- [WHAT THE EXERCISE ASKS]:
Go to the line that contains "You are a GUI". Restate that line and each one after it exactly, through the end of the records, without pictures.

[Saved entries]
----
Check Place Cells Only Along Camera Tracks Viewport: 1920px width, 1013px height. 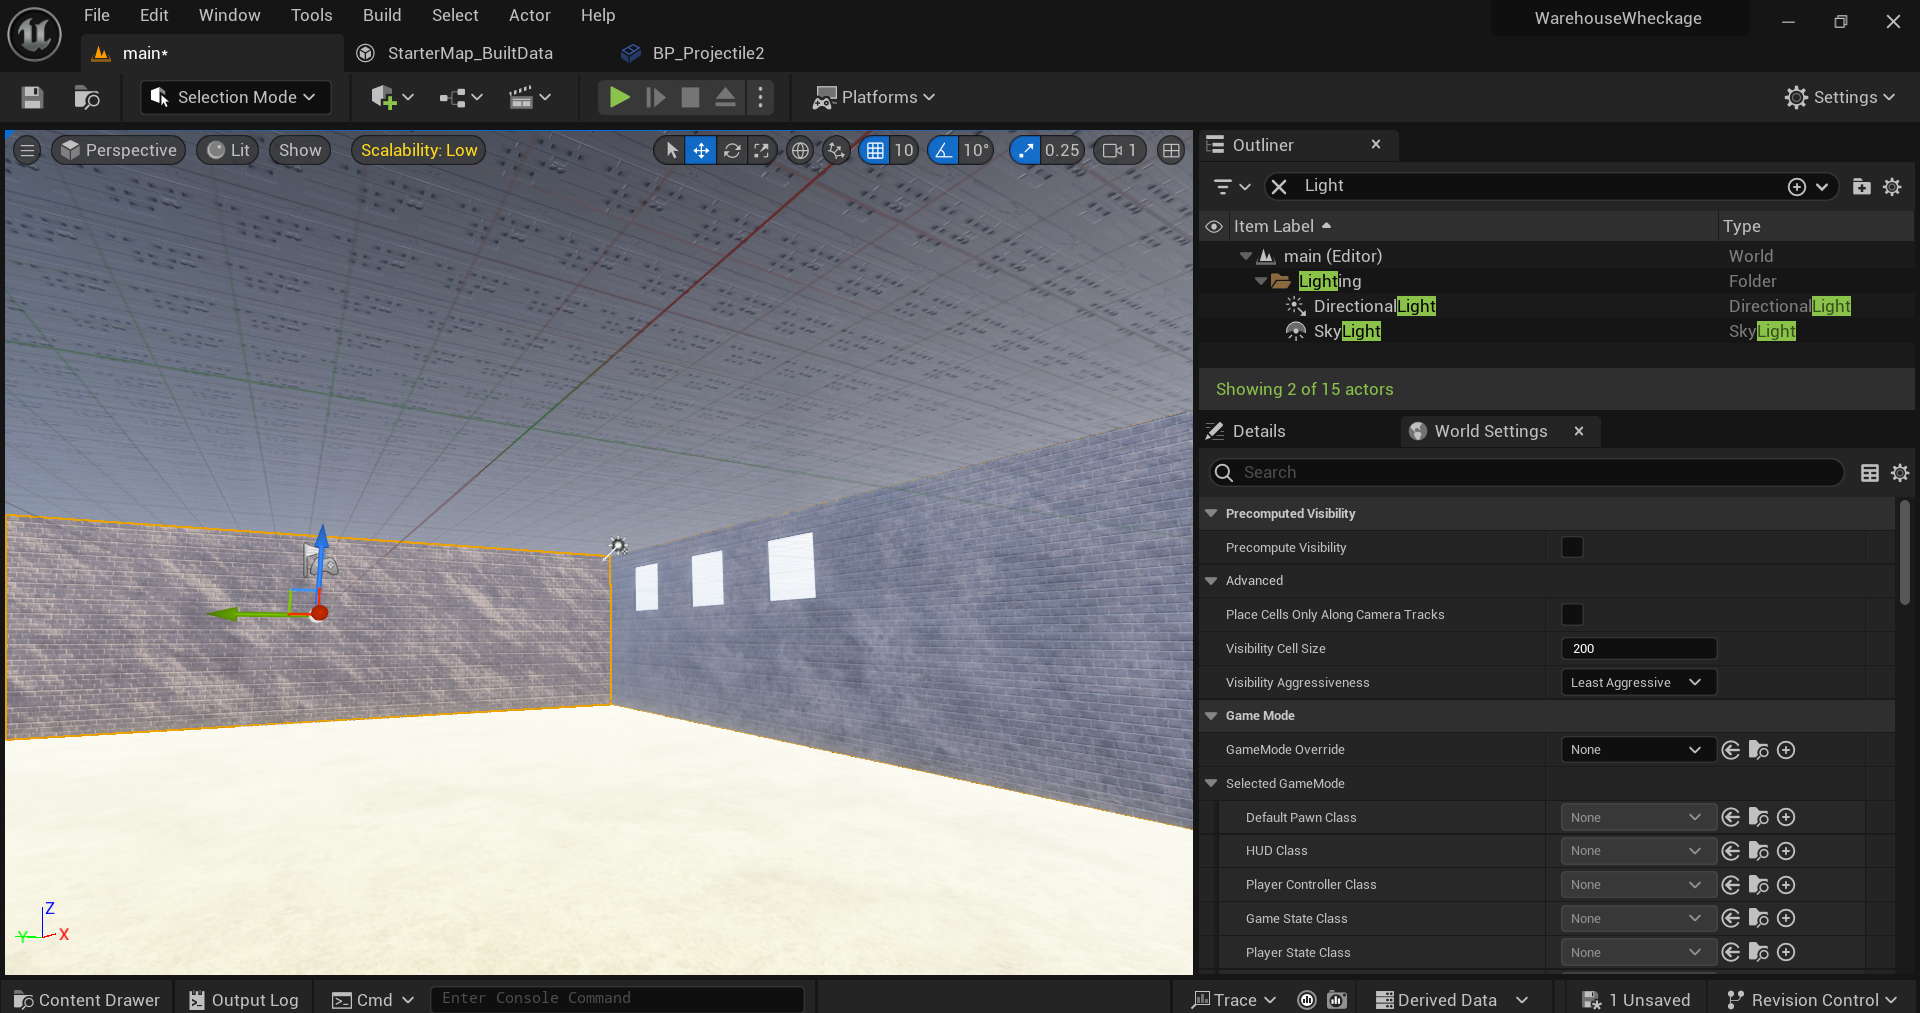[1572, 614]
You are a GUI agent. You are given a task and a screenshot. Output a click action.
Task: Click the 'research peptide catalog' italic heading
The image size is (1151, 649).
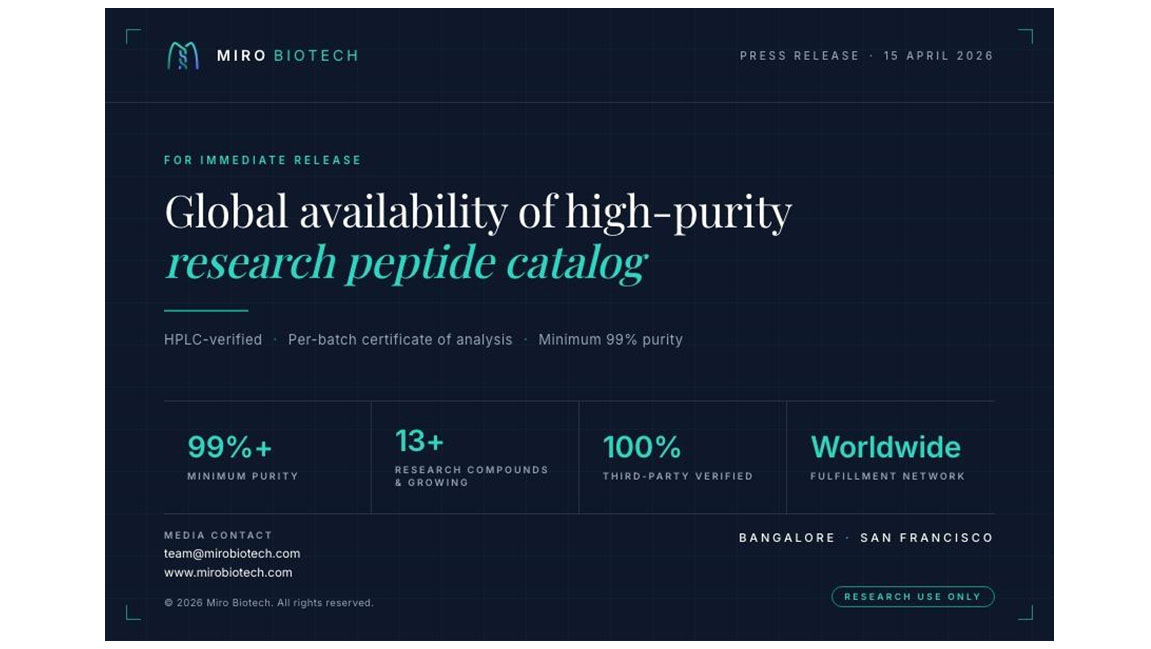(x=406, y=263)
----
- [RESULT]:
You are a GUI agent. You are given a task and a screenshot. Output a click action.
Task: Click the 'research peptide catalog' italic heading
The image size is (1151, 649).
(x=406, y=263)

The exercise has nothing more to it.